Print the part of the freeway crash text that starts at the words "We affirm each" and ends after the words "in the car.", copying it exactly.

SELECTED TEXT:
[Start of Attachment]

We affirm each of the three judgments.
Background
On the evening of December 9, 2005, 17-year old Daniel Graves drove his four friends—14-year-old Laura Schierman, 12-year-old Janet Ruvalcaba, 14-year-old Megan Lowry, and 12-year-old C.J. Duffey—to a concert in downtown Houston. The group left the concert at around 11:00 p.m. Graves was driving his mother’s Chevrolet Cavalier, Schierman was in the front passenger seat, and the other three children—Ruvalcaba, Lowry, and Duffey—were in the back seat. As the group neared the Monroe exit on Interstate 45, the car ran out of gas. Graves pulled the car into the breakdown lane on the side of the freeway and turned on the car’s flashing hazard lights. Graves called his father, who agreed to bring gas. As they waited for Graves’s father, the five children sat in the car.
At that time, appellant was also driving on Interstate 45 in his pickup truck. Carter Ware, who was driving on the interstate with his family in their minivan, saw appellant approaching from behind at a high rate of speed. Ware told his wife to brace for impact. Appellant narrowly missed Ware’s van. Ware called 9-1-1 and told the operator that appellant “almost hit six people,” was all over the road, and was bouncing around the freeway like a “pinball.” Ware then saw appellant pull over on the shoulder. Ware again called 9-1-1.
Other drivers also saw appellant driving erratically and observed him moving quickly from lane to lane. Appellant was driving so aggressively that he forced other drivers from the freeway onto the shoulder.
Appellant was weaving in and out of traffic when he cut completely across the freeway from lane four on the left side to the breakdown lane on the right side and proceeded to accelerate. Seconds later, appellant crashed his truck into the rear of the Graves’s car with the five children inside. No brake lights were seen on appellant’s truck before he hit the car. Witnesses called 9-1-1 to report the accident at 12:11 a.m. As a result of the crash, Ruvalcaba and Lowry were killed instantly. Duffey suffered a traumatic brain injury but survived. Graves and Schierman sustained non-life threatening injuries, including broken bones.
When the first emergency personnel arrived, appellant did not report any injuries nor did he appear injured. Police officers found an empty Corona beer bottle in appellant’s truck and noticed that appellant’s speech was slow and slurred. Appellant was placed in the back of a police patrol car while rescue crews worked to help the injured children in Graves’s car. When a police officer went to check on appellant in the patrol car, the officer found appellant asleep in the backseat. The officer thought this unusual given the noise, flashing lights, and activity occurring at the scene. The officer also noticed that the patrol car smelled of alcohol.

[End of Attachment]

THE DATA:

[Start of Attachment]

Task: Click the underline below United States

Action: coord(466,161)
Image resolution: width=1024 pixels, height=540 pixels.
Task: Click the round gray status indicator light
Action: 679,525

[End of Attachment]

PROBLEM SOLUTION:
We affirm each of the three judgments.
Background
On the evening of December 9, 2005, 17-year old Daniel Graves drove his four friends—14-year-old Laura Schierman, 12-year-old Janet Ruvalcaba, 14-year-old Megan Lowry, and 12-year-old C.J. Duffey—to a concert in downtown Houston. The group left the concert at around 11:00 p.m. Graves was driving his mother’s Chevrolet Cavalier, Schierman was in the front passenger seat, and the other three children—Ruvalcaba, Lowry, and Duffey—were in the back seat. As the group neared the Monroe exit on Interstate 45, the car ran out of gas. Graves pulled the car into the breakdown lane on the side of the freeway and turned on the car’s flashing hazard lights. Graves called his father, who agreed to bring gas. As they waited for Graves’s father, the five children sat in the car.